Il pessimismo favorisce la longevità

NORIMBERGA – Vedere nero fa bene: le persone anziane pessimiste sul proprio futuro vivono più a lungo e in salute rispetto agli

(a questo punto ingenui) ottimisti, secondo uno studio dell’Università Friedrich-Alexandder di Norimberga.
I ricercatori hanno utilizzato dei questionari – parte di uno studio iniziato nel 1983 su un campione di 30mila persone – sullo stato di soddisfazione personale e sulle previsioni nell’arco di cinque anni: il risultato è che il 43% degli intervistati più anziani si era rivelato troppo pessimista, il 25% aveva azzeccato le previsioni e il 32% si era dimostrato troppo ottimista.
Soprattutto, in quest’ultimo gruppo il rischio di degrado delle capacità fisiche si è dimostrato più elevato così come il tasso di mortalità, superiore del 10% fra gli ottimisti (dopo tutto, si presume che l’altro mondo sia migliore di questo).
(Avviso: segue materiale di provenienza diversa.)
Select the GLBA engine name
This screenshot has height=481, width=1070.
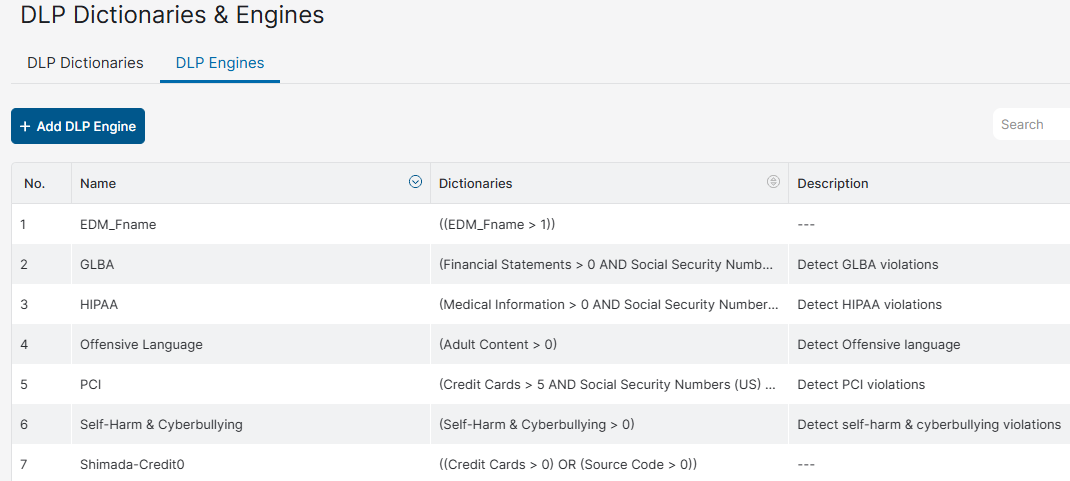click(97, 264)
Secondo gli psicologi il pessimismo induce probabilmente ad una maggior cura della propria salute e ad evitare delle situazioni di rischio, il che favorisce la longevità; lo studio mostra anche come il pessimismo sul futuro aumenti con l’età e paradossalmente sia più diffuso fra coloro che godono di buona salute e di alto reddito, probabilmente perché i margini di miglioramento possibile sono in tal caso minori.